-- Records provided follows --

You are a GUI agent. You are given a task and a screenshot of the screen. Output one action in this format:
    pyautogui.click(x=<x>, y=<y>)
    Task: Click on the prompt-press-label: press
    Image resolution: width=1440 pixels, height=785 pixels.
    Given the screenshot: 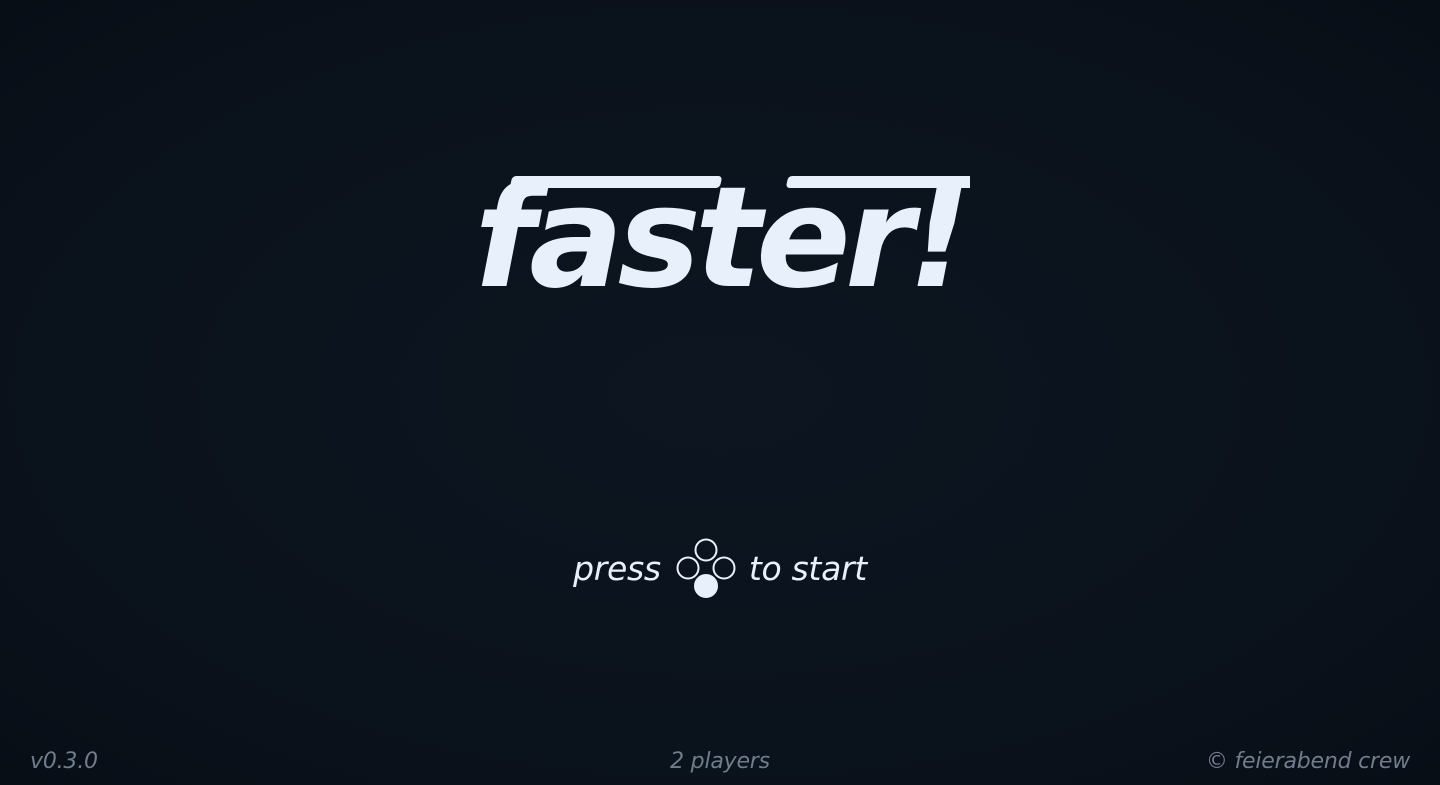 What is the action you would take?
    pyautogui.click(x=617, y=568)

-- Records provided concluded --

:: Your assignment ::
Reproduce the entries starting at the beginning and ending with the line that contains "Image resolution: width=1440", changing "GUI agent" to "desktop agent" and leaving everything else as it is.

:: Your solution ::
You are a desktop agent. You are given a task and a screenshot of the screen. Output one action in this format:
    pyautogui.click(x=<x>, y=<y>)
    Task: Click on the prompt-press-label: press
    Image resolution: width=1440 pixels, height=785 pixels.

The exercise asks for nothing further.